start RECORDS SUPPLIED

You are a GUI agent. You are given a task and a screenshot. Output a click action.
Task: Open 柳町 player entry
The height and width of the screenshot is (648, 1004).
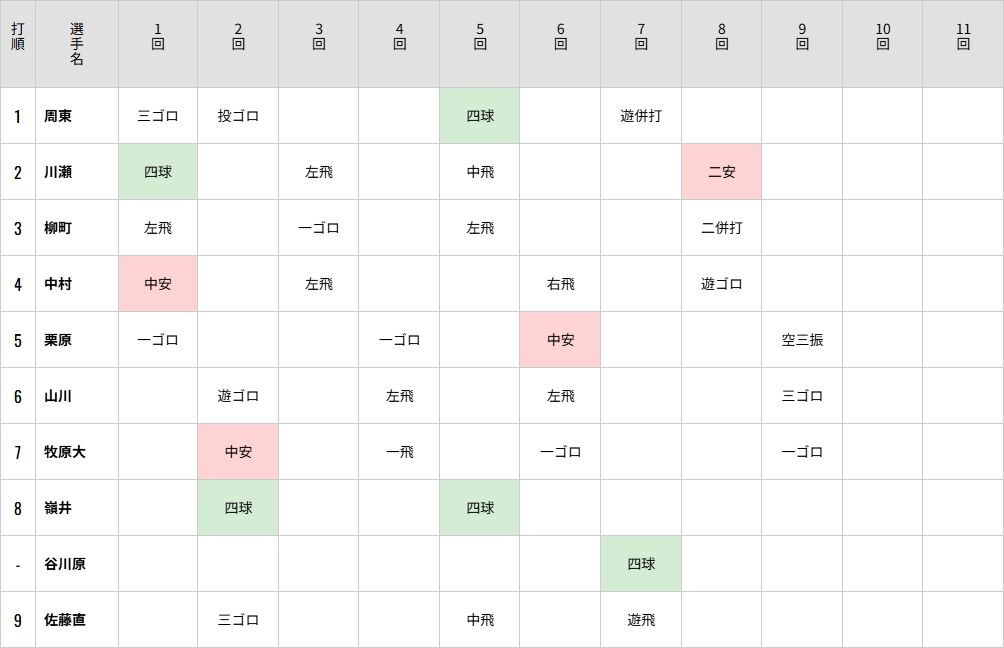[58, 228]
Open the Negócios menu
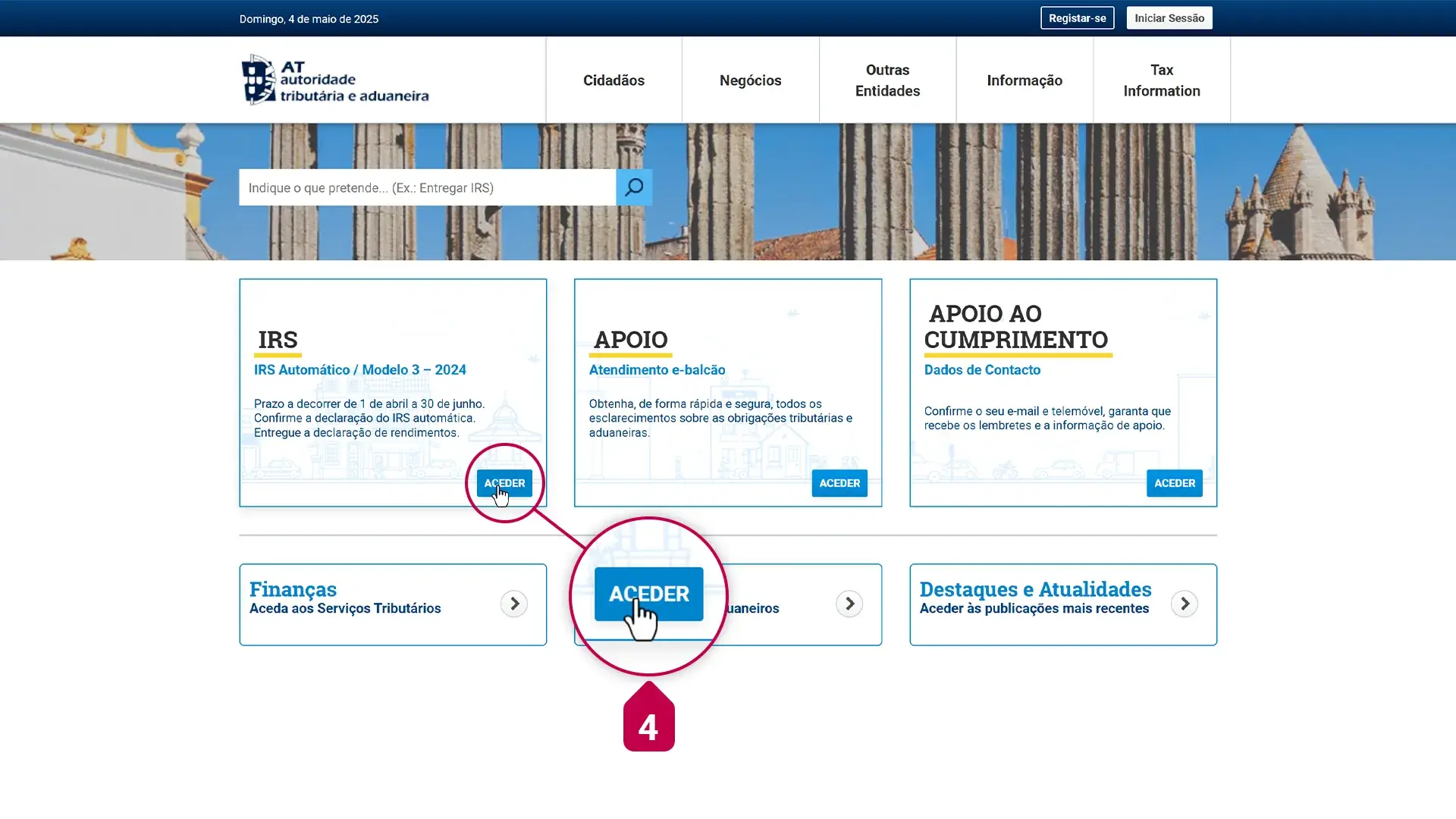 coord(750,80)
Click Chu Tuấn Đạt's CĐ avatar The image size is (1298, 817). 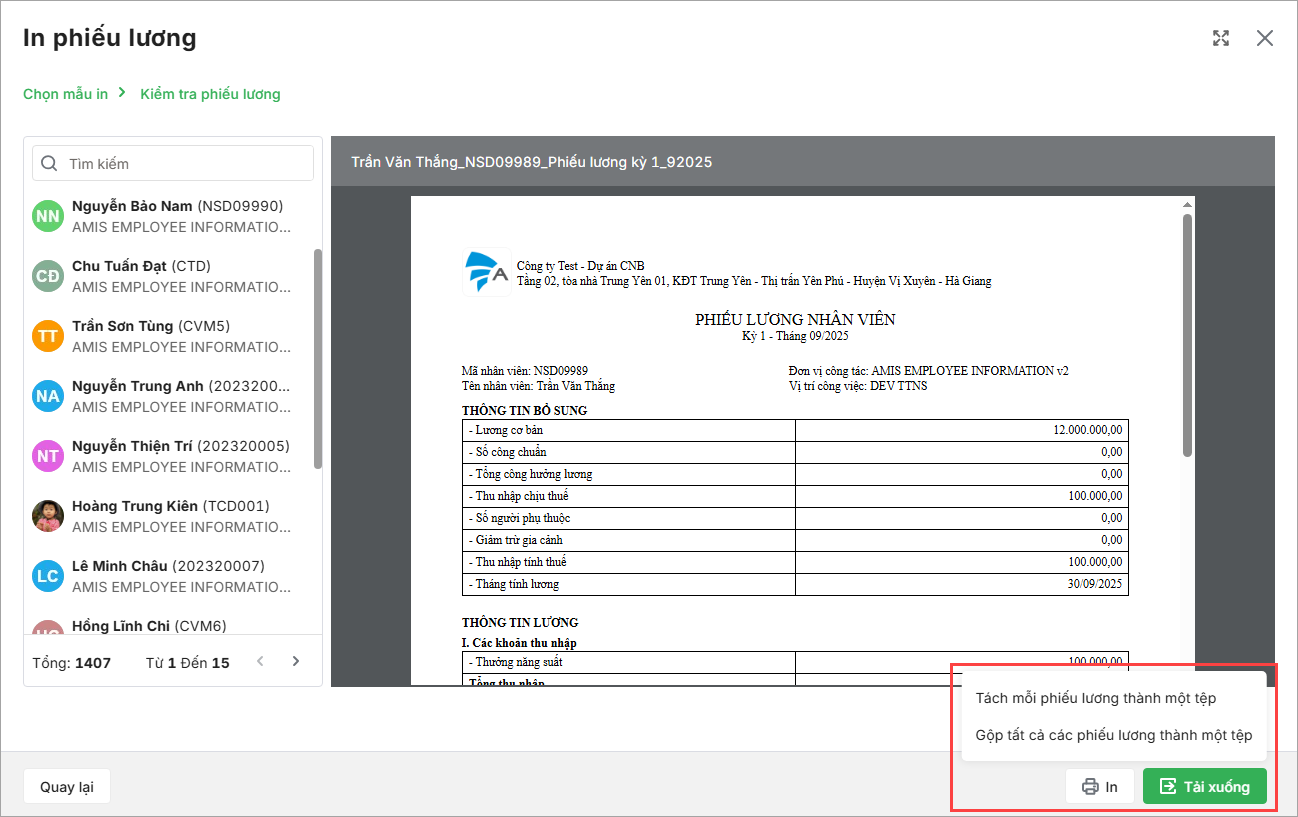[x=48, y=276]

end RECORDS SUPPLIED
start RECORDS SUPPLIED

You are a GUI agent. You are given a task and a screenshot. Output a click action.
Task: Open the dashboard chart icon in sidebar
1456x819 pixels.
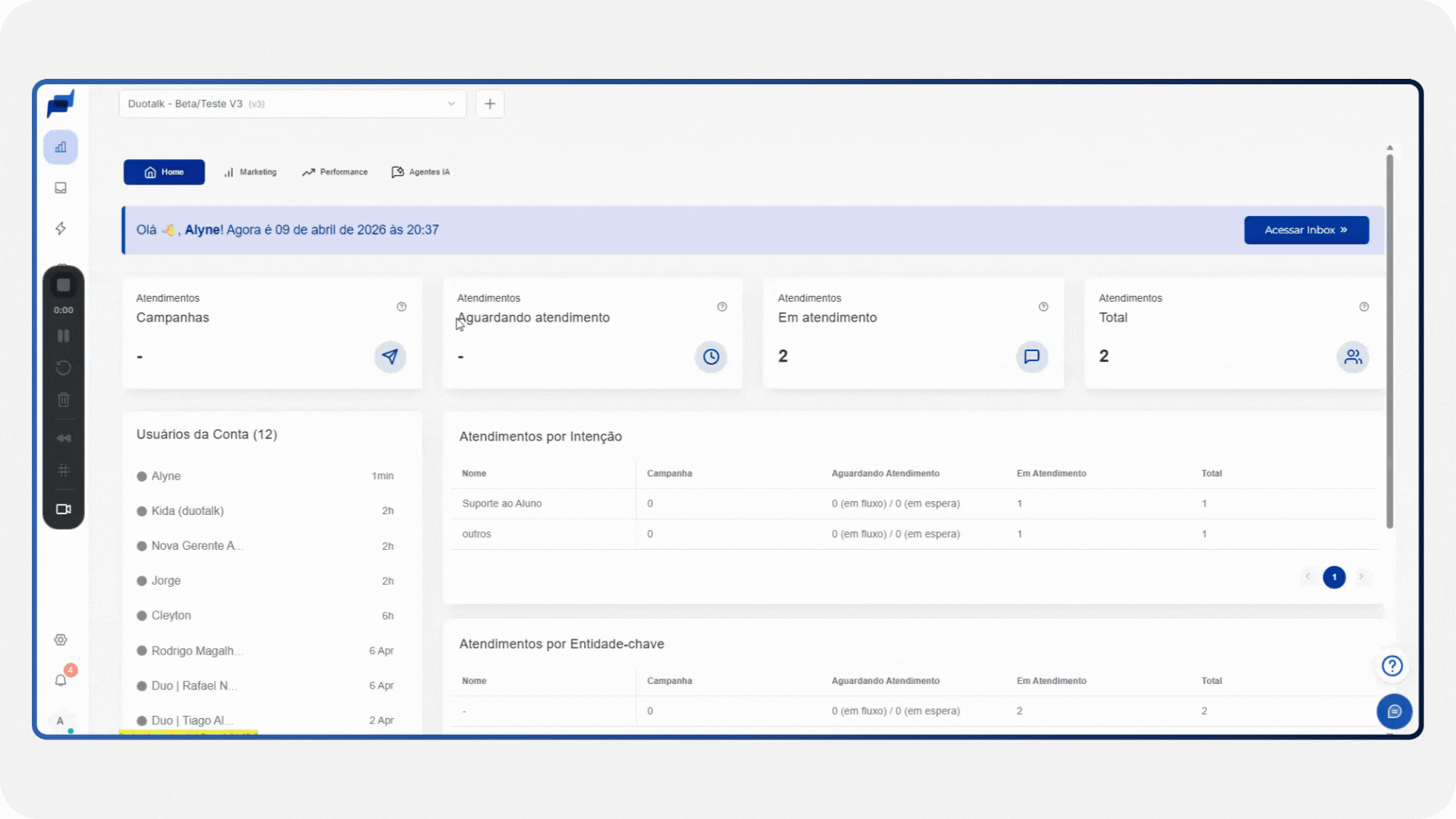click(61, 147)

end RECORDS SUPPLIED
start RECORDS SUPPLIED

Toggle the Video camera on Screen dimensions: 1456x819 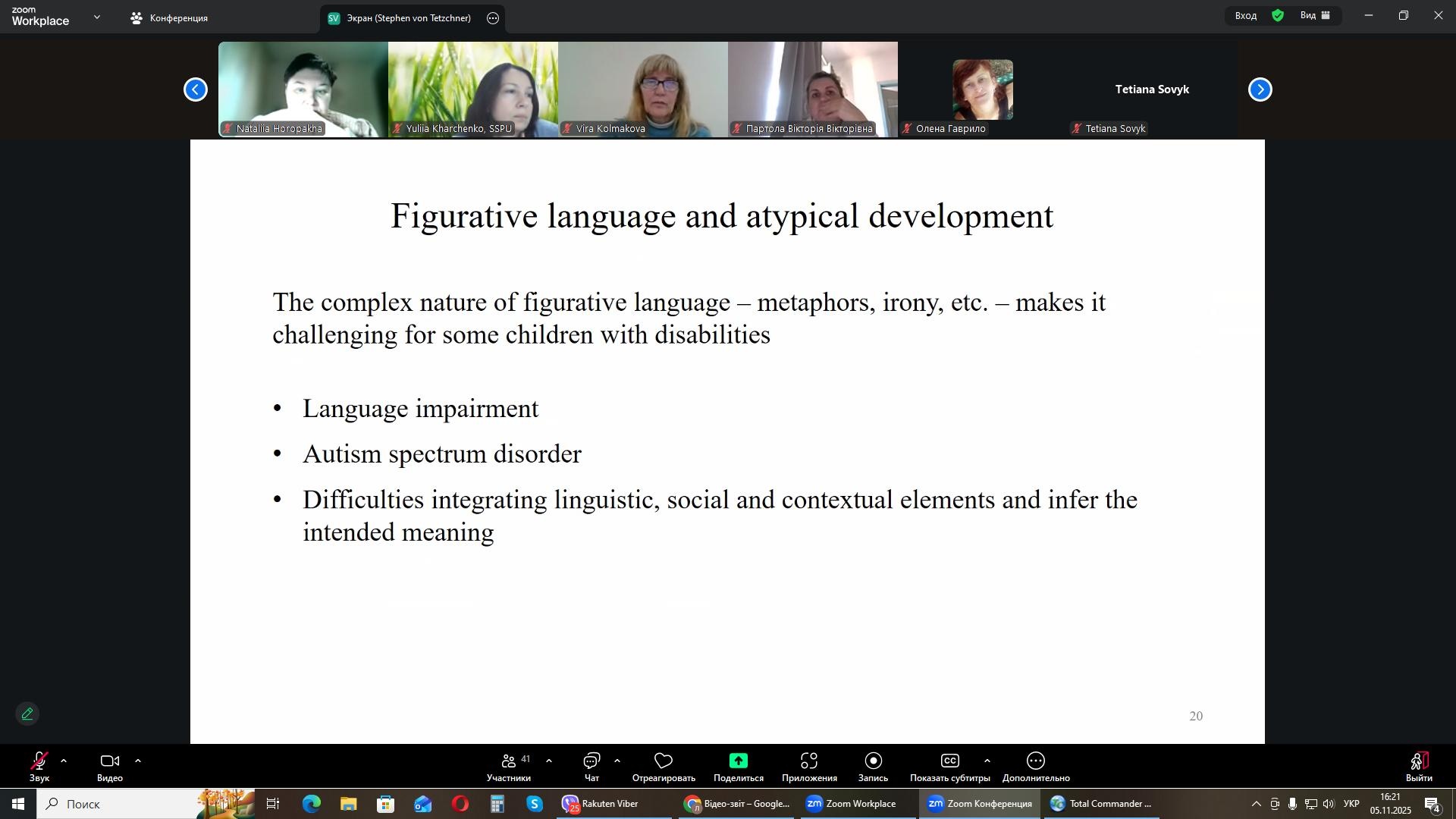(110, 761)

end RECORDS SUPPLIED

WORK INSTRUCTIONS:
Collect each line of the records that contains the string "Open", and copy those lines out in the order they appear.

FULL RESPONSE:
Task: Open 柳町 player entry
Open the Negócios menu
Task: Open the dashboard chart icon in sidebar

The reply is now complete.